In response to a recent Rand Corp. study that warned the United States risks losing a war with China, Davidson said he has "increasing concerns" about a future conflict.

"China has undergone a rapid military modernization over the last three decades and is approaching parity in a number of critical areas; there is no guarantee that the United States would win a future conflict with China," he said, noting U.S. advantages in personnel, training, and joint warfighting.

To bolster U.S. warfighting capabilities in Asia, the U.S. military should rapidly develop "high-end" weapons, preserve regional alliances, and continue to recruit high-quality people.

Davidson said critical investments are needed in several areas, including undersea warfare, added munitions stockpiles, standoff missiles, including air-to-air, air-to-surface, surface-to-surface, and anti-ship missile.

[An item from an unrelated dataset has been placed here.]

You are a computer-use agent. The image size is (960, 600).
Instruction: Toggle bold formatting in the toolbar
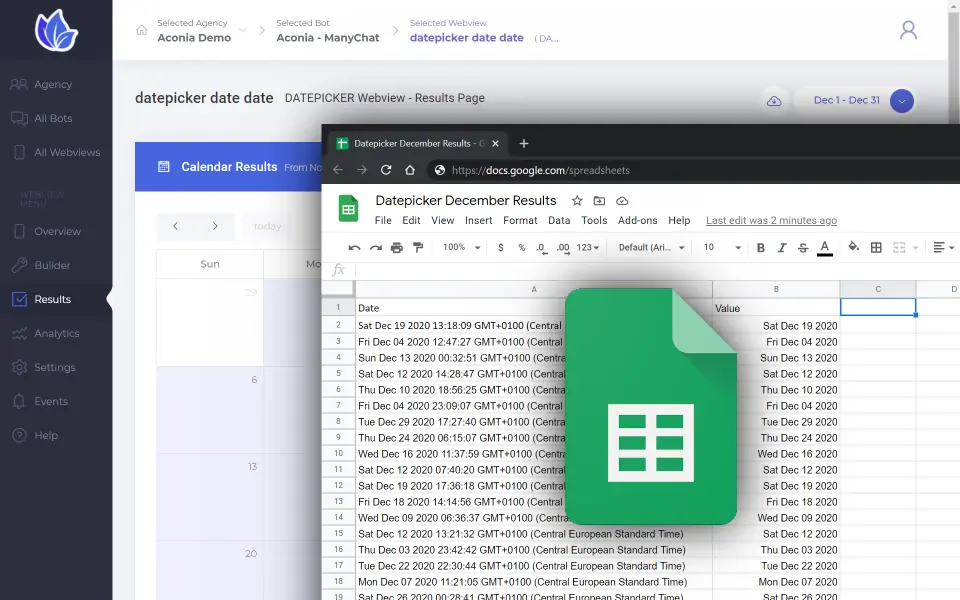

Also needed are intermediate-range cruise missiles, low cost/high capacity cruise missile defenses, hypersonic weapons, air and surface transport systems, cyber capabilities, air-air refueling capacity, and resilient communication and navigation systems.

Priorities for the Asia-Pacific weapons buildup are increasing stockpiles of precision guided munitions, submarine warfare systems, counter-missile systems, and more intelligence and surveillance systems.

Reflecting the Trump administration's strategic policies that identify China as a threat, Davidson said China is using its development initiative called Belt and Road to advance anti-democratic expansion.

"It is increasingly clear that China wants to shape a world aligned with its own authoritarian model," he said.

"The predatory nature of many of the loans and initiatives associated with the Belt and Road Initiative (BRI) lead me to believe that Beijing is using BRI as a mechanism to coerce states into greater access and influence for China."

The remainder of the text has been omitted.